Hello everyone. Have you ever felt like everyone else got the manual for life, and somehow yours got lost in the mail? Yeah—same. For the first 38ish years of my life, I was pretty sure I missed orientation day on how to be a functioning human.
This blog is my attempt to normalize being a complete train wreck and a high-functioning, deeply self-aware human all at once. Because here’s the truth: You can be highly educated, wildly intuitive, and deeply empathetic—and still blow up your own life on a random Tuesday for no good reason. I know I have.
If you’ve ever overanalyzed a text message for three hours while also writing a brilliant academic paper in one sitting, you’re in the right place. If you’ve ever cried because the temperature was too loud, and you could feel your sock seams, and your hair at the same time, while simultaneously wanting to unzip your skin and crawl out of it while also daydreaming about leading the charge to systemic change—welcome. You belong here.

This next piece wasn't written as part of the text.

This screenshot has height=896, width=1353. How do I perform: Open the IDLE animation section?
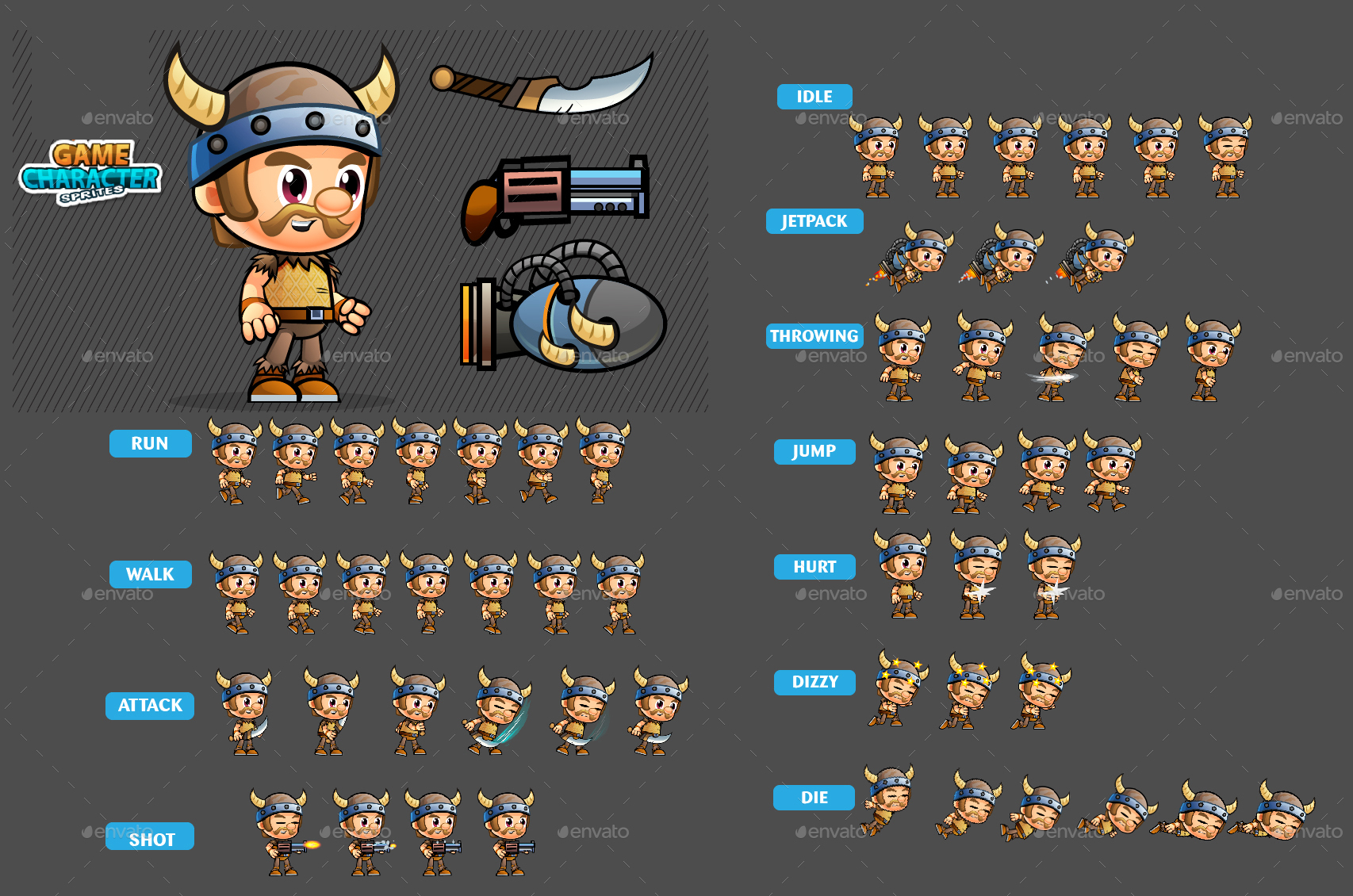click(814, 96)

We’ll cover everything from awkward dating mishaps, ADHD spirals, anxiety-fueled insights, late-night existential meltdowns, and the hilarious (and sometimes heartbreaking) versions of me I’ve outgrown—or maybe just rearranged. I’ve been the girl who had it all and the girl who lost it all. The over-giver. The addict. The boundary-setter. The people-hater who loves humanity too much.
I want to explore the journey of becoming authentic—messy, real, imperfect authenticity. I want to make others feel seen, safe, and heard. And maybe, just maybe, I’ll stop feeling so damn lonely along the way.
So come with me. Let’s laugh, cry, spiral, reflect, grow, and fumble our way through it all—together. Oh, did I mention I work in mental health?